Increasing M and S led to a reduction in bias for both \({\theta }_{10}\) and \({\theta }_{11}\) (Stage 1 false and true positives) (Fig. 3A,C). Increasing M from one to two reduces \({\theta }_{10}\) bias at S = 20 and S = 100 considerably; however, increasing sampling further to M = 4 yields little increase in accuracy. When S was large (S > 500), increasing M also reduced bias; however, these were not as prominent (Fig. 3A,C). Again, for \({\theta }_{11}\) raising the number of samples from one to two increases accuracy substantially, an increase to M = 4 when S was low did not show any further reduction in bias. At higher levels of S, the reduction in mean bias for \({\theta }_{11}\) with increasing M was less pronounced. In a similar manner to ψ, a reduction of mean PCI width with an increase in M and S was seen within the data for both \({\theta }_{10}\) and \({\theta }_{11}\) (Fig. 3B,D), though the PCI width is wider for \({\theta }_{10}\) and \({\theta }_{11}\) than observed for the ψ estimate.

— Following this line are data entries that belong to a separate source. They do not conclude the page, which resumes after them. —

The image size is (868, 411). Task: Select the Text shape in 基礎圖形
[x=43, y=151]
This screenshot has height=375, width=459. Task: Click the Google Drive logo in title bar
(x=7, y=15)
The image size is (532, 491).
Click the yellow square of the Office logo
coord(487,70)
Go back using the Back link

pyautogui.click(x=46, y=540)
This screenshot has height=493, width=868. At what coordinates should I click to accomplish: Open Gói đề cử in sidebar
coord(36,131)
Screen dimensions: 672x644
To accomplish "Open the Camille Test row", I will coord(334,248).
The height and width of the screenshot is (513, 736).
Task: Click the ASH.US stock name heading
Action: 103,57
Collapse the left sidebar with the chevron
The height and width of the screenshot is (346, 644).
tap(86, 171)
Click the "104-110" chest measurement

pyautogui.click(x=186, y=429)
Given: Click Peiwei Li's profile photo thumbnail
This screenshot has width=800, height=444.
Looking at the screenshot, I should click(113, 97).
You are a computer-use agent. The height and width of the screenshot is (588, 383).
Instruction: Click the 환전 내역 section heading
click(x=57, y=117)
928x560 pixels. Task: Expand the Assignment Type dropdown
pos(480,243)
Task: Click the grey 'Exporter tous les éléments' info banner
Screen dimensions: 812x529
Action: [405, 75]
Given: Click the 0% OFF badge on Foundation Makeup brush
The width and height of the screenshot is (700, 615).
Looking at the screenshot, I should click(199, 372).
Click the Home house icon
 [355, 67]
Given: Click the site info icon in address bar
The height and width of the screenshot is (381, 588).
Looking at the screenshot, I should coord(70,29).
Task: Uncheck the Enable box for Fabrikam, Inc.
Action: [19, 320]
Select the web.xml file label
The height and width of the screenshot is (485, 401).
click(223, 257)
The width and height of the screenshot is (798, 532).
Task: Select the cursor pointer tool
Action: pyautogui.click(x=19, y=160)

For both \({p}_{10}\) and \({p}_{11}\) mean bias is negligible when S ≥ 500, at all values for K and M. However, when S is low, we do see a reduction in bias with both increasing M and K (Fig. 4A,C). When S is low, the reduction in bias with increasing qPCR replicates is very strong between K = 2 and K = 4 with some improvement up to K = 6. However, above this level, increases in K have very little impact on Stage 2 bias. Increasing M from one to two—and to a lesser extent between two to four—does reduce \({p}_{10}\) bias, however its influence on \({p}_{11}\) was limited. As with mean bias, \({p}_{10}\) demonstrates an improvement in mean PCI width with an increase in all three M, S and K (Fig. 4B). The reduction in mean PCI width for \({p}_{10}\) with increased K is most pronounced between K = 2 and K = 6 and is observed at all levels of M and S, however when M = 1 an improvement is also seen up to the maximum level for K simulated (Fig. 4B). Posterior mean estimates with credible intervals for ψ, \({\theta }_{10}\), \({\theta }_{11}\), \({p}_{10}\) and \({p}_{11}\) can be found in Supplementary Figures S4, S5, S6, S7, and S8.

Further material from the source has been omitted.